*Exercise data*
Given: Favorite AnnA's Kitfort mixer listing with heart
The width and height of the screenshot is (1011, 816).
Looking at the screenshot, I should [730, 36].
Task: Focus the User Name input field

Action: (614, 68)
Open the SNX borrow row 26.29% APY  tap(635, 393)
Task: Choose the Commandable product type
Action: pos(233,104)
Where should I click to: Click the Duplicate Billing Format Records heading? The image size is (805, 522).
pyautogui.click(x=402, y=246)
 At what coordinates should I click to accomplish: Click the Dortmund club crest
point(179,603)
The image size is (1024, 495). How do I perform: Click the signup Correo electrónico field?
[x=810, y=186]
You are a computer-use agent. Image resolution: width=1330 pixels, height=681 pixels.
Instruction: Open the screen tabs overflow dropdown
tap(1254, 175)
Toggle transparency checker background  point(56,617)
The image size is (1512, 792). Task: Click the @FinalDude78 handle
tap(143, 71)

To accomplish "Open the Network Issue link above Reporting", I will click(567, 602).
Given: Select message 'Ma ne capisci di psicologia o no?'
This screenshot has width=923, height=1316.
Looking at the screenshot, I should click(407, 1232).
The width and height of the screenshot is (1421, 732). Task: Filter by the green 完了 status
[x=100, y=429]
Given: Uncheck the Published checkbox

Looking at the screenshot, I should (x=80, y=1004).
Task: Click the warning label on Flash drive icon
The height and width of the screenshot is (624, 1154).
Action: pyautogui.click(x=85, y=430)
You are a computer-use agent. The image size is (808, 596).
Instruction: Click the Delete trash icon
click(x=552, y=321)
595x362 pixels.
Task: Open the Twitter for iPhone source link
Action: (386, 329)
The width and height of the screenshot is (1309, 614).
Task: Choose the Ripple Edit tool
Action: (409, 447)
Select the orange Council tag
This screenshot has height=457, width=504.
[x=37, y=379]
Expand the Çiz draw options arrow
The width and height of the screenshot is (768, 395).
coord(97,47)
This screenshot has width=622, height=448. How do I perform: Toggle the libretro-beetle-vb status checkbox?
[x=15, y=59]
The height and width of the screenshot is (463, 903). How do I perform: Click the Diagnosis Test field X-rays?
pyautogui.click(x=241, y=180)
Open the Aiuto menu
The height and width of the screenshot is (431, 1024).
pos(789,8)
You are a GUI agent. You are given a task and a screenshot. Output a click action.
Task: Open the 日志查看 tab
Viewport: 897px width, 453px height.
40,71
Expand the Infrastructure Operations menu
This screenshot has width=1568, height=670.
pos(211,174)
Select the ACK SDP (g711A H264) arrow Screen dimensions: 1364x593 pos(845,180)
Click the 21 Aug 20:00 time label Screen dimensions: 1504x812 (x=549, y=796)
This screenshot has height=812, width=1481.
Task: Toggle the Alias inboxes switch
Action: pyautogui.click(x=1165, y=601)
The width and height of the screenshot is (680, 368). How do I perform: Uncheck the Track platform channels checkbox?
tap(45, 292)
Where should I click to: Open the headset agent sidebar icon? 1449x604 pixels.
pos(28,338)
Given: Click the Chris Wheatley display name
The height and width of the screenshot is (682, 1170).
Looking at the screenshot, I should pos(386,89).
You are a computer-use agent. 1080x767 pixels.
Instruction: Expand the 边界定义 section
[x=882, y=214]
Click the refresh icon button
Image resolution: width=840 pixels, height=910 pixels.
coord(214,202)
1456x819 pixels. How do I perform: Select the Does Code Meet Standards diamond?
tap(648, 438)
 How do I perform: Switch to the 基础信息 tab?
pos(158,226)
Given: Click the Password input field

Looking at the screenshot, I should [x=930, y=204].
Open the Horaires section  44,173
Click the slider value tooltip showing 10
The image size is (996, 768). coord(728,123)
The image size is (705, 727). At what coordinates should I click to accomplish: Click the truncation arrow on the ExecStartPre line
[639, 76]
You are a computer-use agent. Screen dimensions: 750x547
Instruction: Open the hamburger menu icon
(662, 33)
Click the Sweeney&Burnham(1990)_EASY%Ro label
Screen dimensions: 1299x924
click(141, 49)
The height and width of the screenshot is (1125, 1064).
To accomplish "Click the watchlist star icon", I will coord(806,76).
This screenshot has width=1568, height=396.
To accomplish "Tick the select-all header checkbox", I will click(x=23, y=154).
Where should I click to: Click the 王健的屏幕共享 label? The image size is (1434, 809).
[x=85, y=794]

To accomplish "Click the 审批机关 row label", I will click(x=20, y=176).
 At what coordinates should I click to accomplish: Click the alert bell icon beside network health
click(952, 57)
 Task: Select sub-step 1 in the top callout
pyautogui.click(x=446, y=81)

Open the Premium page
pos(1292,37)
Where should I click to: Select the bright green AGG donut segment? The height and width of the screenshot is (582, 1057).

*Task directions*
What is needed is a word-for-word copy of all the records above.

*Your response*
Given: Favorite AnnA's Kitfort mixer listing with heart
The width and height of the screenshot is (1011, 816).
Looking at the screenshot, I should [730, 36].
Task: Focus the User Name input field

Action: (614, 68)
Open the SNX borrow row 26.29% APY  tap(635, 393)
Task: Choose the Commandable product type
Action: pos(233,104)
Where should I click to: Click the Duplicate Billing Format Records heading? The image size is (805, 522).
pyautogui.click(x=402, y=246)
 At what coordinates should I click to accomplish: Click the Dortmund club crest
point(179,603)
The image size is (1024, 495). How do I perform: Click the signup Correo electrónico field?
[x=810, y=186]
You are a computer-use agent. Image resolution: width=1330 pixels, height=681 pixels.
Instruction: Open the screen tabs overflow dropdown
tap(1254, 175)
Toggle transparency checker background  point(56,617)
The image size is (1512, 792). Task: Click the @FinalDude78 handle
tap(143, 71)

To accomplish "Open the Network Issue link above Reporting", I will click(567, 602).
Given: Select message 'Ma ne capisci di psicologia o no?'
This screenshot has width=923, height=1316.
Looking at the screenshot, I should click(407, 1232).
The width and height of the screenshot is (1421, 732). Task: Filter by the green 完了 status
[x=100, y=429]
Given: Uncheck the Published checkbox

Looking at the screenshot, I should (x=80, y=1004).
Task: Click the warning label on Flash drive icon
The height and width of the screenshot is (624, 1154).
Action: pyautogui.click(x=85, y=430)
You are a computer-use agent. The image size is (808, 596).
Instruction: Click the Delete trash icon
click(x=552, y=321)
595x362 pixels.
Task: Open the Twitter for iPhone source link
Action: (386, 329)
The width and height of the screenshot is (1309, 614).
Task: Choose the Ripple Edit tool
Action: (409, 447)
Select the orange Council tag
This screenshot has height=457, width=504.
[x=37, y=379]
Expand the Çiz draw options arrow
The width and height of the screenshot is (768, 395).
coord(97,47)
This screenshot has width=622, height=448. How do I perform: Toggle the libretro-beetle-vb status checkbox?
[x=15, y=59]
The height and width of the screenshot is (463, 903). How do I perform: Click the Diagnosis Test field X-rays?
pyautogui.click(x=241, y=180)
Open the Aiuto menu
The height and width of the screenshot is (431, 1024).
pos(789,8)
You are a GUI agent. You are given a task and a screenshot. Output a click action.
Task: Open the 日志查看 tab
Viewport: 897px width, 453px height.
40,71
Expand the Infrastructure Operations menu
This screenshot has width=1568, height=670.
pos(211,174)
Select the ACK SDP (g711A H264) arrow Screen dimensions: 1364x593 pos(845,180)
Click the 21 Aug 20:00 time label Screen dimensions: 1504x812 (x=549, y=796)
This screenshot has height=812, width=1481.
Task: Toggle the Alias inboxes switch
Action: pyautogui.click(x=1165, y=601)
The width and height of the screenshot is (680, 368). How do I perform: Uncheck the Track platform channels checkbox?
tap(45, 292)
Where should I click to: Open the headset agent sidebar icon? 1449x604 pixels.
pos(28,338)
Given: Click the Chris Wheatley display name
The height and width of the screenshot is (682, 1170).
Looking at the screenshot, I should pos(386,89).
You are a computer-use agent. 1080x767 pixels.
Instruction: Expand the 边界定义 section
[x=882, y=214]
Click the refresh icon button
Image resolution: width=840 pixels, height=910 pixels.
coord(214,202)
1456x819 pixels. How do I perform: Select the Does Code Meet Standards diamond?
tap(648, 438)
 How do I perform: Switch to the 基础信息 tab?
pos(158,226)
Given: Click the Password input field

Looking at the screenshot, I should [x=930, y=204].
Open the Horaires section  44,173
Click the slider value tooltip showing 10
The image size is (996, 768). coord(728,123)
The image size is (705, 727). At what coordinates should I click to accomplish: Click the truncation arrow on the ExecStartPre line
[639, 76]
You are a computer-use agent. Screen dimensions: 750x547
Instruction: Open the hamburger menu icon
(662, 33)
Click the Sweeney&Burnham(1990)_EASY%Ro label
Screen dimensions: 1299x924
click(141, 49)
The height and width of the screenshot is (1125, 1064).
To accomplish "Click the watchlist star icon", I will coord(806,76).
This screenshot has width=1568, height=396.
To accomplish "Tick the select-all header checkbox", I will click(x=23, y=154).
Where should I click to: Click the 王健的屏幕共享 label? The image size is (1434, 809).
[x=85, y=794]

To accomplish "Click the 审批机关 row label", I will click(x=20, y=176).
 At what coordinates should I click to accomplish: Click the alert bell icon beside network health
click(952, 57)
 Task: Select sub-step 1 in the top callout
pyautogui.click(x=446, y=81)

Open the Premium page
pos(1292,37)
Where should I click to: Select the bright green AGG donut segment? The height and width of the screenshot is (582, 1057).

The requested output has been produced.